◆ Extracted text:
=== Begin Enclosure ===
SprayDay: mobile app for infrequent pesticide users
|Main authors:||Luke Farrow, Mark Browne, Erica Chisholm, Ida Hamill, Patrick Meier, Paul Armitage, Rachel Cassidy, Rikke Krogshave Laursen, Peter Schipper, Gerard Velthof and Donnacha Doody|
|Source document:||»Farrow, L. et al. (2021) Development of the SprayDay mobile app - assisting best practice amongst infrequent pesticide users. FAIRWAY Project Deliverable 5.5, 47 pp|
Pesticides are an important tool in modern agricultural practice, but it is recognised that their use can have significant negative ecological impacts and pose risks for human health if not removed from drinking water sources. Whilst there are technological solutions available to remove the majority of pesticides from drinking water, these approaches are expensive and may not always be effective. Consequently the use of professional pesticide products is strictly controlled, with usage limited to holders of, or those supervised by holders of, appropriate certification.
One challenge that is becoming increasingly apparent is that the infrequent use of pesticide products by many users’ means that adherence to best practice can be problematic. In addition the best source of information is not always clear, or easily accessible. This problem is further exacerbated by the fact that pesticide usage is a practical process meaning that notes taken in training sessions are unlikely to be to hand when questions arise in the farmyard or the field. Modern tools such as mobile telephones and the internet provide a theoretical solution to this problem, but connectivity in rural areas, is often poor and many individual users still prefer a more traditional method for gaining information.
In this section of FAIRWAYiS we describe the development of SprayDay, a phone app that provides guidance to low-frequency users from both agricultural backgrounds and other business sectors (such as groundskeepers managing amenity spaces) on best practice in the application, disposal and environmental risks associated with the use of different pesticides for weed and pest control.
The work has been undertaken in three stages;
1. Market Research: Market research was carried out in two steps. A review of the currently available online resources showed that there were a small number of resources available that specialised in providing information on specific factors relating to pesticide usage, but none sought to act as a centralised hub for all issues. Further, provision tended to target more frequent users and those who have recently purchased new equipment. The second step was a series of structured interviews with 83 farmers who used professional pesticide products. The purpose of these interviews was to determine the specific mix of features that would increase the appeal of the app to potential users.
=== End Enclosure ===
◆ Work instruction:
Repeat a passage from the text on the SprayDay app word for word, beginning at the words "One challenge that" and ending after the words "for gaining information.". Rely only on the text above, with no outside knowledge.

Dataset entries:
=== Begin Enclosure ===
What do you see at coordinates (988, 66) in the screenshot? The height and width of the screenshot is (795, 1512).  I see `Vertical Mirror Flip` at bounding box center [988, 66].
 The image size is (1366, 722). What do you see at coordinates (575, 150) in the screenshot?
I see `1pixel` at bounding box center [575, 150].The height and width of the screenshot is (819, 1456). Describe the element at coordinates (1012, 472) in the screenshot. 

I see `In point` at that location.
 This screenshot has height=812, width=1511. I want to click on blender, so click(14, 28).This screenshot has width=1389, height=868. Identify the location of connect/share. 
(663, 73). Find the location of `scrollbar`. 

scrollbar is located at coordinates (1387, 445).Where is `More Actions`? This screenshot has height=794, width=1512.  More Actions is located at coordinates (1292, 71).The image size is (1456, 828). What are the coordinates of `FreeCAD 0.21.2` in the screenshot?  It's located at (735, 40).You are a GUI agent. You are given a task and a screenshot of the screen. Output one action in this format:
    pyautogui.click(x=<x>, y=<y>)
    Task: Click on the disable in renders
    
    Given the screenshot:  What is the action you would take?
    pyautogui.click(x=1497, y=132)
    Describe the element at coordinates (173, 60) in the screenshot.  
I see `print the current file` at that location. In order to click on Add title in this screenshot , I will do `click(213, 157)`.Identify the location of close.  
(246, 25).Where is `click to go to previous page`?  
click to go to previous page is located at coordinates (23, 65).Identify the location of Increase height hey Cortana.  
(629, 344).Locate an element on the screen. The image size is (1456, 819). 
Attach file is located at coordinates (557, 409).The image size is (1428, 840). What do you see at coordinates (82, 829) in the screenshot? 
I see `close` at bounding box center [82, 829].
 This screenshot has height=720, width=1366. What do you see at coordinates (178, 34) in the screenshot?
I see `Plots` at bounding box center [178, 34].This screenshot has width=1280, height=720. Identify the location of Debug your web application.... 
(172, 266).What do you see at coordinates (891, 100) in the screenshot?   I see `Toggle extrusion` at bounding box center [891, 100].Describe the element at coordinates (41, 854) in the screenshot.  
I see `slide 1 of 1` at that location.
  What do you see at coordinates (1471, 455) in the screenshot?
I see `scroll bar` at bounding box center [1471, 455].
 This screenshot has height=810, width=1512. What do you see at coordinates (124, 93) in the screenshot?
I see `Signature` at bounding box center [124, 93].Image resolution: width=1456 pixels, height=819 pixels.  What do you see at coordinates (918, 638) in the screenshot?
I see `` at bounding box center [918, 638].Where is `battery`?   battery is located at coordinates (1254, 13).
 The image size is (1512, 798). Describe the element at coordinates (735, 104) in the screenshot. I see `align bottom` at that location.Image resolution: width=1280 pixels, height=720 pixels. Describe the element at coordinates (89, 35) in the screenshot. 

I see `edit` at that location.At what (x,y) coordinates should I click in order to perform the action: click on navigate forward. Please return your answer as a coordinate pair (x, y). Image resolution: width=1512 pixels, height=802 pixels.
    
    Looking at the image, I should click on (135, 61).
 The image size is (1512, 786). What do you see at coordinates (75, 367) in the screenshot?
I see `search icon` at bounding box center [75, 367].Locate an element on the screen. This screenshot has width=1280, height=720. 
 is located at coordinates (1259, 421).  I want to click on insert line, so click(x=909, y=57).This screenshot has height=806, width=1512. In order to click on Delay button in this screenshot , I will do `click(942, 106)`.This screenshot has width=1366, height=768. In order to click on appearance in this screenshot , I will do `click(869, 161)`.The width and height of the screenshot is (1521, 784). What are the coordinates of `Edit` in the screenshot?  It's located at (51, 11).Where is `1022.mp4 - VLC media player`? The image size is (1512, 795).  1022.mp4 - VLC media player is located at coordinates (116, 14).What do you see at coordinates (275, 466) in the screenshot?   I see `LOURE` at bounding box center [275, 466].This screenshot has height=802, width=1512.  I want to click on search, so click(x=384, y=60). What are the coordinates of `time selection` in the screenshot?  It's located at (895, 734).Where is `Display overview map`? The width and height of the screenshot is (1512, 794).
=== End Enclosure ===
◆ Expected answer:
One challenge that is becoming increasingly apparent is that the infrequent use of pesticide products by many users’ means that adherence to best practice can be problematic. In addition the best source of information is not always clear, or easily accessible. This problem is further exacerbated by the fact that pesticide usage is a practical process meaning that notes taken in training sessions are unlikely to be to hand when questions arise in the farmyard or the field. Modern tools such as mobile telephones and the internet provide a theoretical solution to this problem, but connectivity in rural areas, is often poor and many individual users still prefer a more traditional method for gaining information.